IF YOU had told the elderly owner of an original copy of The Hobbit that it would fetch £13,800, she would have thought you were Tolkien a load of nonsense.

But that dream came true for the mystery North-East owner of a 1937 first edition of the classic tome by JRR Tolkien, which went under the hammer at a Newcastle auction house yesterday.

The woman, from Blyth, Northumberland, inherited the volume from her father during the 1950s and had been expecting it to fetch between £3,000 and £5,000 at city auctioneer Anderson and Garland.

But last year's Oscar-nominated blockbuster film of Tolkien's follow-up work - The Lord of the Rings - is thought to have been behind the frenzied bidding that drove the final figure way beyond the asking price.

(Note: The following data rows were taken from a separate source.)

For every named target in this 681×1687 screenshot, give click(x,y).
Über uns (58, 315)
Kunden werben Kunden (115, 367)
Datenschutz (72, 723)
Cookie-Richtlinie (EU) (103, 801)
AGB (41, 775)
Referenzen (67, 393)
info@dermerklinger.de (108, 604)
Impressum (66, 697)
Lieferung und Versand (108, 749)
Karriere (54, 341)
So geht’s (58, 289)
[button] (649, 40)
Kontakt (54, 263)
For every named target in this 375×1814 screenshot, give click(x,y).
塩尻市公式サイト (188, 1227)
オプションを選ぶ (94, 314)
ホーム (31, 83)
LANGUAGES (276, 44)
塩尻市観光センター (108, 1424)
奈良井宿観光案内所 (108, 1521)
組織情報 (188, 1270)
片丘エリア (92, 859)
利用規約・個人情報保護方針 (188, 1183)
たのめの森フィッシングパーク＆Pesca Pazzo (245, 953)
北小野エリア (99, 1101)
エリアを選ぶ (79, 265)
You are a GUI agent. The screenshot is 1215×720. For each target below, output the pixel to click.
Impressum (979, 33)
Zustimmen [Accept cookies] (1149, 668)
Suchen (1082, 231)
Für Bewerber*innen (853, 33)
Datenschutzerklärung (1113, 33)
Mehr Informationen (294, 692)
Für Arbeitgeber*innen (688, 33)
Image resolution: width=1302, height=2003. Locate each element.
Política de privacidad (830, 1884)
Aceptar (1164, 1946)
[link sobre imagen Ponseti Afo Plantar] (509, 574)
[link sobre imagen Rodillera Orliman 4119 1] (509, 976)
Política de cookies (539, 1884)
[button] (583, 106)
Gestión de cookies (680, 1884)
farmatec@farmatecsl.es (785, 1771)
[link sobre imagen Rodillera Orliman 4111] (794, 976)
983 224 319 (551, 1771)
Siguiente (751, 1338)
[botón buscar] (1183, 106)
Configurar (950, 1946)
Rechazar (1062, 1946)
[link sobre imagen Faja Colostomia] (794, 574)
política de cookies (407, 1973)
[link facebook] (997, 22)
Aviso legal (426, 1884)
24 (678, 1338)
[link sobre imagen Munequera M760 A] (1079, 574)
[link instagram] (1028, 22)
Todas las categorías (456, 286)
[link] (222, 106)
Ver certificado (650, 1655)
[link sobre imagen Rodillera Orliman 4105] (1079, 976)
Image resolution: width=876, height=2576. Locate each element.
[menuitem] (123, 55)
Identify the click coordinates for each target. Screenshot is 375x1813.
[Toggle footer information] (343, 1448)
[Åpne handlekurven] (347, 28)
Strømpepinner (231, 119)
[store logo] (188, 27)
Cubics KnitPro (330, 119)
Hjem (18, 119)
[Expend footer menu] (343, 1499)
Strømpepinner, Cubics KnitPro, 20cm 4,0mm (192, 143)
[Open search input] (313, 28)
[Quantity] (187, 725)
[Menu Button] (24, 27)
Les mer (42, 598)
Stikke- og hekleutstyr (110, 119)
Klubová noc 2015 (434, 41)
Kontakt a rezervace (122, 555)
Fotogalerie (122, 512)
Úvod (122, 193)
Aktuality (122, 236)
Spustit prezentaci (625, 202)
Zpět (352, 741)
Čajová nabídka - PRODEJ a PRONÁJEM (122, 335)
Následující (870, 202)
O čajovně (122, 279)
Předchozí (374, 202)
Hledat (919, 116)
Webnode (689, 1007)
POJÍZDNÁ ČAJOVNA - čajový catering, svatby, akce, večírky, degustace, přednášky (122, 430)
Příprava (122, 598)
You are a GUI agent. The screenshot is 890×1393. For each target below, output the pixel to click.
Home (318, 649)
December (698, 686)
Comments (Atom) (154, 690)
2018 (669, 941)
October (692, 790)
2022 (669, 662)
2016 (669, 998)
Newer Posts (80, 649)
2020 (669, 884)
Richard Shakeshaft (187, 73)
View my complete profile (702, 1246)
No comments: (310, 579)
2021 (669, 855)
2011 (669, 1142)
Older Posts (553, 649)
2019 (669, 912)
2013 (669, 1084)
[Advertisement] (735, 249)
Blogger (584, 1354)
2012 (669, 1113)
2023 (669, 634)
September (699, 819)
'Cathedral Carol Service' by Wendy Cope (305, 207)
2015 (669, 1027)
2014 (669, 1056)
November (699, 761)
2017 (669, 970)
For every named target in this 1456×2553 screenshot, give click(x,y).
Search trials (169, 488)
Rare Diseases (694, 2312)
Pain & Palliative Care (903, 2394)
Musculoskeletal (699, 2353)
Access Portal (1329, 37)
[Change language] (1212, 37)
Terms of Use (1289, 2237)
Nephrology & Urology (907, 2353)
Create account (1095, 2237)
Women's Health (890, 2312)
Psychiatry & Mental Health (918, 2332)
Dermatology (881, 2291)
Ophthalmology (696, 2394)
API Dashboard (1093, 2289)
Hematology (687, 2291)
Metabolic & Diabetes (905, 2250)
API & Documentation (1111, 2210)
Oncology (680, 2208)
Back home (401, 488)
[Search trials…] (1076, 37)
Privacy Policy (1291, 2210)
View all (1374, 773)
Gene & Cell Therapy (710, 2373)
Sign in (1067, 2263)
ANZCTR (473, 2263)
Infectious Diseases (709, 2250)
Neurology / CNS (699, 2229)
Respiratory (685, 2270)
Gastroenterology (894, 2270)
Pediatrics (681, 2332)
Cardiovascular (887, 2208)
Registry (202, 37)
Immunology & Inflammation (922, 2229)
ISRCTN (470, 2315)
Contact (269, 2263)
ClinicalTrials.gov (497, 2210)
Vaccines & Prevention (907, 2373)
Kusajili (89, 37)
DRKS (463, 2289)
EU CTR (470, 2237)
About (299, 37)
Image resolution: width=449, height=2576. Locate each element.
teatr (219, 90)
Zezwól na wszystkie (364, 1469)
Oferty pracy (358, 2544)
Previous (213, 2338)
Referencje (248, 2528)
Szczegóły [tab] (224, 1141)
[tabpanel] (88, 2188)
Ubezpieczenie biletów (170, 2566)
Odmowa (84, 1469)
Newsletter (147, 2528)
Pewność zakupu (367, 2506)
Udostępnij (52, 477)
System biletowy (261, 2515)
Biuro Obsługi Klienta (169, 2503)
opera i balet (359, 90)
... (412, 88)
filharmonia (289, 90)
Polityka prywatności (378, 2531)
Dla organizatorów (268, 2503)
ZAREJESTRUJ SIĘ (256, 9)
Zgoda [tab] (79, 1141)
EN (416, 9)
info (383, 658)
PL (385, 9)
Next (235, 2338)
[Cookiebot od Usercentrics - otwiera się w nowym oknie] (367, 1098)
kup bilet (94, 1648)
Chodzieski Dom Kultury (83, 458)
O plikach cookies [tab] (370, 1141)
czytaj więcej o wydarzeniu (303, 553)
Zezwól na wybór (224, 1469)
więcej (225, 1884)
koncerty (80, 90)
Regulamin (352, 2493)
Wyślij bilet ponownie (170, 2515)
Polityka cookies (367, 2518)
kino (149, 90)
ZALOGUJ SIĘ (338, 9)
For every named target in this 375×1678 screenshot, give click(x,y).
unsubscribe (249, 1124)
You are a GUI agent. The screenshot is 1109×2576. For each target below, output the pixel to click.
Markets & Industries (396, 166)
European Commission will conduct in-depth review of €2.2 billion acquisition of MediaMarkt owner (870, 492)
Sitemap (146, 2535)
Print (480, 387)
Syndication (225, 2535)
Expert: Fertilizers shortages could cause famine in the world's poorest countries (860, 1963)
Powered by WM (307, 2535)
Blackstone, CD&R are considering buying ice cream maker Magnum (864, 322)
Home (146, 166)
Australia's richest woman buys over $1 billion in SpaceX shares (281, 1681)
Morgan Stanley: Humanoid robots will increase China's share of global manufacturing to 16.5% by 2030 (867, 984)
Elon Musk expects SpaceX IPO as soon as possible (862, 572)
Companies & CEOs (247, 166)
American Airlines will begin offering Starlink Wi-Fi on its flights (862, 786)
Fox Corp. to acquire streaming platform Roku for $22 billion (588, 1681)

The auctioneer's book specialist, John Anderson, said: "The original of The Hobbit only ever sold a few thousand copies in this country, so they are now very rare.

"And, since the success of the film, it has become much more valuable."

The owner, who chose to remain anonymous, sneaked into the auction unannounced and left before all the bids were in.

Mr Anderson said: "Unknown to us, she turned up for the sale. She left before we could congratulate her.

"However, we were later able to ring her and discuss how pleased she was to find that a book given to her by her father in the 1950s had turned out to be so valuable."

The original book, with its special jacket, has long been a collectors' item, with progressively higher prices being paid for it over the years.